*What is required*: Could you give the records below again exactly as they stand?

*Material provided*:

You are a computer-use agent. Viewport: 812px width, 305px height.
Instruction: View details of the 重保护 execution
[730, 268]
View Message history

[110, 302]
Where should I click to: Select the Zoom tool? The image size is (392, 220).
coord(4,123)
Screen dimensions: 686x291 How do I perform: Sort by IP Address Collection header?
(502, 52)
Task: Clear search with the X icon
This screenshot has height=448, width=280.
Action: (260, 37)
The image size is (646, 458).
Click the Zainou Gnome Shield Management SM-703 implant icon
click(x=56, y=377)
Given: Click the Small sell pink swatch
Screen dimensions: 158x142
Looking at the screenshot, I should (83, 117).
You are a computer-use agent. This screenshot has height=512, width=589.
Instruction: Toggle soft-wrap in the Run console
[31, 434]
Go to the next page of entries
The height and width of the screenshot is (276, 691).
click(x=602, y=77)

*Result for this exercise*:
You are a computer-use agent. Viewport: 812px width, 305px height.
Instruction: View details of the 重保护 execution
[730, 268]
View Message history

[110, 302]
Where should I click to: Select the Zoom tool? The image size is (392, 220).
coord(4,123)
Screen dimensions: 686x291 How do I perform: Sort by IP Address Collection header?
(502, 52)
Task: Clear search with the X icon
This screenshot has height=448, width=280.
Action: (260, 37)
The image size is (646, 458).
Click the Zainou Gnome Shield Management SM-703 implant icon
click(x=56, y=377)
Given: Click the Small sell pink swatch
Screen dimensions: 158x142
Looking at the screenshot, I should (83, 117).
You are a computer-use agent. This screenshot has height=512, width=589.
Instruction: Toggle soft-wrap in the Run console
[31, 434]
Go to the next page of entries
The height and width of the screenshot is (276, 691).
click(x=602, y=77)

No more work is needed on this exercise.